____ WORKING DATA
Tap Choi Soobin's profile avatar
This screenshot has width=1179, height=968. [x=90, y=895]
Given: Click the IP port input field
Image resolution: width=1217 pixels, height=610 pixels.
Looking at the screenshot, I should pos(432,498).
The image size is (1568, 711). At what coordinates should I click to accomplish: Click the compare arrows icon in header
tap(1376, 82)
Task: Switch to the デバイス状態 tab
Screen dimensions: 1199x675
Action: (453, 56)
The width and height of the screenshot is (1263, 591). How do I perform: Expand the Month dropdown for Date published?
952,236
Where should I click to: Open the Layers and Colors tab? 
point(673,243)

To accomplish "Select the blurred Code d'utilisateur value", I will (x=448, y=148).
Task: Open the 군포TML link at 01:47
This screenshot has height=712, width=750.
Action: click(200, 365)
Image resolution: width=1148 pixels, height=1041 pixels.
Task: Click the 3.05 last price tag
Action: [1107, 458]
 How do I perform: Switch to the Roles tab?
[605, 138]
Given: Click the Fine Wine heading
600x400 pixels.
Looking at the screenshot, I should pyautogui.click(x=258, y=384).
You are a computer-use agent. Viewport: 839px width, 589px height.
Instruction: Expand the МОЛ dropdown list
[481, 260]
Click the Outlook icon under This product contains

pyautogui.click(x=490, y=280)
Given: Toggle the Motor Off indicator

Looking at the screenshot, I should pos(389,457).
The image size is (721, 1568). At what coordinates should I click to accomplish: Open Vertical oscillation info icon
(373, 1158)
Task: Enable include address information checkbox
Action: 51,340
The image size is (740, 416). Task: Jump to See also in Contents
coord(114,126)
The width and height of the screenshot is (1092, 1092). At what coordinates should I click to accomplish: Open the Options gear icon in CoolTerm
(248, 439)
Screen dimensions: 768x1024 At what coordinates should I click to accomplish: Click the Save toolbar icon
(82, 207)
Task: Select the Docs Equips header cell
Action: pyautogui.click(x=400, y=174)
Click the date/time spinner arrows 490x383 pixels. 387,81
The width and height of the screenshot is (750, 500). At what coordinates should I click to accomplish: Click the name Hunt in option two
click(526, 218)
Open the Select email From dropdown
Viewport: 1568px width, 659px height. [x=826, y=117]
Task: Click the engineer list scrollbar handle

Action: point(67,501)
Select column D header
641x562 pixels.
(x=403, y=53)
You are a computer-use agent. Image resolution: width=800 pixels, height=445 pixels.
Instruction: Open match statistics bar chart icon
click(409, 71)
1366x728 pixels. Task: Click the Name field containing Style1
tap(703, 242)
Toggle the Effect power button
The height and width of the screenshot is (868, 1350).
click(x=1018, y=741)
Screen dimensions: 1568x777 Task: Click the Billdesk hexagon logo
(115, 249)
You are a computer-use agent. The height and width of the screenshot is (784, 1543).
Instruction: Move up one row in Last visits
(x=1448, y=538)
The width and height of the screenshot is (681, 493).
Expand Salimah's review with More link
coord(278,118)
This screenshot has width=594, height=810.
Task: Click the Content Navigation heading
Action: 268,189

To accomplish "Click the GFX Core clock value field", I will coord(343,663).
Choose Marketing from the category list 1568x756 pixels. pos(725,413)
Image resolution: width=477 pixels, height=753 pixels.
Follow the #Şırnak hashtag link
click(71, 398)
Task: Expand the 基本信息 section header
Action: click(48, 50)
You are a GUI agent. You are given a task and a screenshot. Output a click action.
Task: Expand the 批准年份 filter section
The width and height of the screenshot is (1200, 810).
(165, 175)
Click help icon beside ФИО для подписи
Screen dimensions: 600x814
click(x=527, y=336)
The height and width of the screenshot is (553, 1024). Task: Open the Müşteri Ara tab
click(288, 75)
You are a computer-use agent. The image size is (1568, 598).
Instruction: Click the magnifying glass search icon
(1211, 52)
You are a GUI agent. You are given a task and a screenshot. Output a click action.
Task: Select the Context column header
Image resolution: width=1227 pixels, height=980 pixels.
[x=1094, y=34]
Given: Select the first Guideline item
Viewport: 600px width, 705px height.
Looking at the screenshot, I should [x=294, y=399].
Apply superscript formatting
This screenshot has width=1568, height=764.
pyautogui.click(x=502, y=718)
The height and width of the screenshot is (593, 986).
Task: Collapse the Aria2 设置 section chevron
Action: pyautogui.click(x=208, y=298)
________
• WORK ORDER: Copy out the entire listing word for word. Keep every line as it is.

• WRITTEN RESPONSE:
Tap Choi Soobin's profile avatar
This screenshot has width=1179, height=968. [x=90, y=895]
Given: Click the IP port input field
Image resolution: width=1217 pixels, height=610 pixels.
Looking at the screenshot, I should pos(432,498).
The image size is (1568, 711). At what coordinates should I click to accomplish: Click the compare arrows icon in header
tap(1376, 82)
Task: Switch to the デバイス状態 tab
Screen dimensions: 1199x675
Action: (453, 56)
The width and height of the screenshot is (1263, 591). How do I perform: Expand the Month dropdown for Date published?
952,236
Where should I click to: Open the Layers and Colors tab? 
point(673,243)

To accomplish "Select the blurred Code d'utilisateur value", I will (x=448, y=148).
Task: Open the 군포TML link at 01:47
This screenshot has height=712, width=750.
Action: click(200, 365)
Image resolution: width=1148 pixels, height=1041 pixels.
Task: Click the 3.05 last price tag
Action: [1107, 458]
 How do I perform: Switch to the Roles tab?
[605, 138]
Given: Click the Fine Wine heading
600x400 pixels.
Looking at the screenshot, I should pyautogui.click(x=258, y=384).
You are a computer-use agent. Viewport: 839px width, 589px height.
Instruction: Expand the МОЛ dropdown list
[481, 260]
Click the Outlook icon under This product contains

pyautogui.click(x=490, y=280)
Given: Toggle the Motor Off indicator

Looking at the screenshot, I should pos(389,457).
The image size is (721, 1568). At what coordinates should I click to accomplish: Open Vertical oscillation info icon
(373, 1158)
Task: Enable include address information checkbox
Action: 51,340
The image size is (740, 416). Task: Jump to See also in Contents
coord(114,126)
The width and height of the screenshot is (1092, 1092). At what coordinates should I click to accomplish: Open the Options gear icon in CoolTerm
(248, 439)
Screen dimensions: 768x1024 At what coordinates should I click to accomplish: Click the Save toolbar icon
(82, 207)
Task: Select the Docs Equips header cell
Action: pyautogui.click(x=400, y=174)
Click the date/time spinner arrows 490x383 pixels. 387,81
The width and height of the screenshot is (750, 500). At what coordinates should I click to accomplish: Click the name Hunt in option two
click(526, 218)
Open the Select email From dropdown
Viewport: 1568px width, 659px height. [x=826, y=117]
Task: Click the engineer list scrollbar handle

Action: point(67,501)
Select column D header
641x562 pixels.
(x=403, y=53)
You are a computer-use agent. Image resolution: width=800 pixels, height=445 pixels.
Instruction: Open match statistics bar chart icon
click(409, 71)
1366x728 pixels. Task: Click the Name field containing Style1
tap(703, 242)
Toggle the Effect power button
The height and width of the screenshot is (868, 1350).
click(x=1018, y=741)
Screen dimensions: 1568x777 Task: Click the Billdesk hexagon logo
(115, 249)
You are a computer-use agent. The height and width of the screenshot is (784, 1543).
Instruction: Move up one row in Last visits
(x=1448, y=538)
The width and height of the screenshot is (681, 493).
Expand Salimah's review with More link
coord(278,118)
This screenshot has width=594, height=810.
Task: Click the Content Navigation heading
Action: 268,189

To accomplish "Click the GFX Core clock value field", I will coord(343,663).
Choose Marketing from the category list 1568x756 pixels. pos(725,413)
Image resolution: width=477 pixels, height=753 pixels.
Follow the #Şırnak hashtag link
click(71, 398)
Task: Expand the 基本信息 section header
Action: click(48, 50)
You are a GUI agent. You are given a task and a screenshot. Output a click action.
Task: Expand the 批准年份 filter section
The width and height of the screenshot is (1200, 810).
(165, 175)
Click help icon beside ФИО для подписи
Screen dimensions: 600x814
click(x=527, y=336)
The height and width of the screenshot is (553, 1024). Task: Open the Müşteri Ara tab
click(288, 75)
You are a computer-use agent. The image size is (1568, 598).
Instruction: Click the magnifying glass search icon
(1211, 52)
You are a GUI agent. You are given a task and a screenshot. Output a click action.
Task: Select the Context column header
Image resolution: width=1227 pixels, height=980 pixels.
[x=1094, y=34]
Given: Select the first Guideline item
Viewport: 600px width, 705px height.
Looking at the screenshot, I should [x=294, y=399].
Apply superscript formatting
This screenshot has width=1568, height=764.
pyautogui.click(x=502, y=718)
The height and width of the screenshot is (593, 986).
Task: Collapse the Aria2 设置 section chevron
Action: pyautogui.click(x=208, y=298)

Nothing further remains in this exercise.